Commentaire rédigé dans le cadre de l'exposition "Quand la médecine rencontre son patrimoine"

Les vedettes incontestées de ce livre de l’abbé Lazzaro Spallanzani sont nos amis les batraciens. Les grenouilles vertes aquatiques, les grenouilles des arbres, les crapauds terrestres à yeux roux et tubercules dorsaux et autres crapauds terrestres puants nous y dévoilent quelques petits secrets d’alcôves.

Au travers d’expériences inédites et âprement détaillées, Lazzaro Spallanzani cherche à percer les mystères du « suc de testicules » durant les ébats amoureux de ses chers amphibiens. Pour démontrer l’importance de la « liqueur fécondante », il conçoit, entre autres, de petits caleçons contraceptifs pour grenouille mâle empêchant ainsi le « fluide nourricier » d’animer les œufs libérés par la femelle au moment suprême de l’accouplement. Bien plus, en récoltant le précieux liquide dans lesdits caleçons, il arrive à imiter la nature au sein d’un « vase », réalisant ainsi la première fécondation in vitro.

Fort de ses expériences sur les grenouilles et désireux de généralisation, il s’intéresse aux animaux à fécondation interne et à la pollinisation de plusieurs plantes à fleurs. Il réalise, avec succès, des inséminations artificielles chez le chien et tente, avec moins de succès, l’obtention de « mulets » (des hybrides) grâce à des inséminations croisées entre espèces animales différentes.

Cette quête de l’ultime secret des amours, ô combien délicate pour l’époque, est bien vite rattrapée par de nombreuses digressions philosophique et religieuse. Les commentaires des pairs, par lettres interposées, et l’ébauche introductive par le ministre du Saint-Évangile, éclairent le texte de considérations existentielles censées étayer une des « vérités physiques » de cette fin du XVIIIe siècle : « Les fœtus des corps organisés préexistent à la fécondation, et ils préexistent dans les femelles ». L’abbé Spallanzani est, en effet, un adepte d’une théorie selon laquelle les ovules des femelles contiennent, depuis les origines, un minuscule être organisé, préformé et complet, qu’il suffit d’animer, lors de la fécondation, grâce à l’aura seminalis, l’insaisissable « vapeur spermatique ». Malgré toutes les prouesses expérimentales mises en œuvre et un sens inné de l’observation, notre cher abbé se laissera malgré tout enfermer dans ce courant de pensée et ne dévoilera aucunement l’ultime secret.

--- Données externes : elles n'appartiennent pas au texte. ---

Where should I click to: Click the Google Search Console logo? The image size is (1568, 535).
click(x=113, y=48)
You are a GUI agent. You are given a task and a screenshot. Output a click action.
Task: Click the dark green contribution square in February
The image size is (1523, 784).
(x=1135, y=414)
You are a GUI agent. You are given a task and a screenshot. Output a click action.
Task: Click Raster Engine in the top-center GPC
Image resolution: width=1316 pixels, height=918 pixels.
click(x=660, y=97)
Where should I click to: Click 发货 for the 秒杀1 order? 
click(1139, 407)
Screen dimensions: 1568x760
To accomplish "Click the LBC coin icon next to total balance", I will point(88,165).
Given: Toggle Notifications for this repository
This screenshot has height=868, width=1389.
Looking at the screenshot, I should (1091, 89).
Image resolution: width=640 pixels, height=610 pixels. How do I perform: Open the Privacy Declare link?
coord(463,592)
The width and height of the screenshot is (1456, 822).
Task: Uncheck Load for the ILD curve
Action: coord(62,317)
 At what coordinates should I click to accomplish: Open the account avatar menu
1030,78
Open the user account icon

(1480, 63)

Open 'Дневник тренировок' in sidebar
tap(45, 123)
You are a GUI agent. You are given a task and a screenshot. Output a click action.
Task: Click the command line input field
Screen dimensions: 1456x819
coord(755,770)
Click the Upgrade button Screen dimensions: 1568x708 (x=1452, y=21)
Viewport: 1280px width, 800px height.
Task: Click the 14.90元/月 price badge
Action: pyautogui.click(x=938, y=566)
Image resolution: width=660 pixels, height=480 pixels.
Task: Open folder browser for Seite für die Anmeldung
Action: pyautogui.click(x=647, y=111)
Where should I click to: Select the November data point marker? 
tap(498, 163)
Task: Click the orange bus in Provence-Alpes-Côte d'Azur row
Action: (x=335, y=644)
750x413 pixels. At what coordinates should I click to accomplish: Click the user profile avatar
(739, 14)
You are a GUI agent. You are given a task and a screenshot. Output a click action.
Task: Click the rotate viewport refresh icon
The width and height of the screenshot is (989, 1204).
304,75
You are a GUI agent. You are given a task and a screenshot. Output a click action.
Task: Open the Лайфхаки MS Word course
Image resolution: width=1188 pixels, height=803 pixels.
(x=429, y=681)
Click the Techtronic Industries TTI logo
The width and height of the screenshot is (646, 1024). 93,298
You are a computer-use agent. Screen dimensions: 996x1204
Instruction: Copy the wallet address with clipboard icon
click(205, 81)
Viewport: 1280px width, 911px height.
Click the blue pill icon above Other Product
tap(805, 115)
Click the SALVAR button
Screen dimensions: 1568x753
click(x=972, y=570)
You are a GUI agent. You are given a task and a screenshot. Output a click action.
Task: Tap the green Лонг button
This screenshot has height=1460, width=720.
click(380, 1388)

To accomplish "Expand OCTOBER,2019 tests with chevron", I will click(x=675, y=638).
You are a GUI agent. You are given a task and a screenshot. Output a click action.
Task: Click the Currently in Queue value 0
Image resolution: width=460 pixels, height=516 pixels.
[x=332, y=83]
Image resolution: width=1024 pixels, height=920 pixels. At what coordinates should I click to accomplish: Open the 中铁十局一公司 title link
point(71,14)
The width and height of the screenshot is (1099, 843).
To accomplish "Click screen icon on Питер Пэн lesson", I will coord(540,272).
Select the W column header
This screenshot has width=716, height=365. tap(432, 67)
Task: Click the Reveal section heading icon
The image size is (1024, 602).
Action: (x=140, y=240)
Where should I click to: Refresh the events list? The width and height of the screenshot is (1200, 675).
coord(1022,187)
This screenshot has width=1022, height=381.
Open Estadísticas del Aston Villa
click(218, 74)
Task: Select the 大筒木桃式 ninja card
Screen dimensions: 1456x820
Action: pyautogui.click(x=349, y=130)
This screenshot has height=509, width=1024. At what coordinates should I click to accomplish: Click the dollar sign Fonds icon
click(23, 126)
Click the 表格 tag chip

Il faudra encore patienter plus de soixante ans avant d’observer l’acte cellulaire de la fécondation chez une algue, à savoir la fusion effective de deux cellules sexuelles, mâle et femelle, qui combinent leur matériel génétique au sein d’une nouvelle cellule, la cellule-œuf. Et c’est cette union qui est à l’origine de l’extraordinaire et fulgurante métamorphose qui, cellule après cellule, donnera naissance à un être vivant organisé.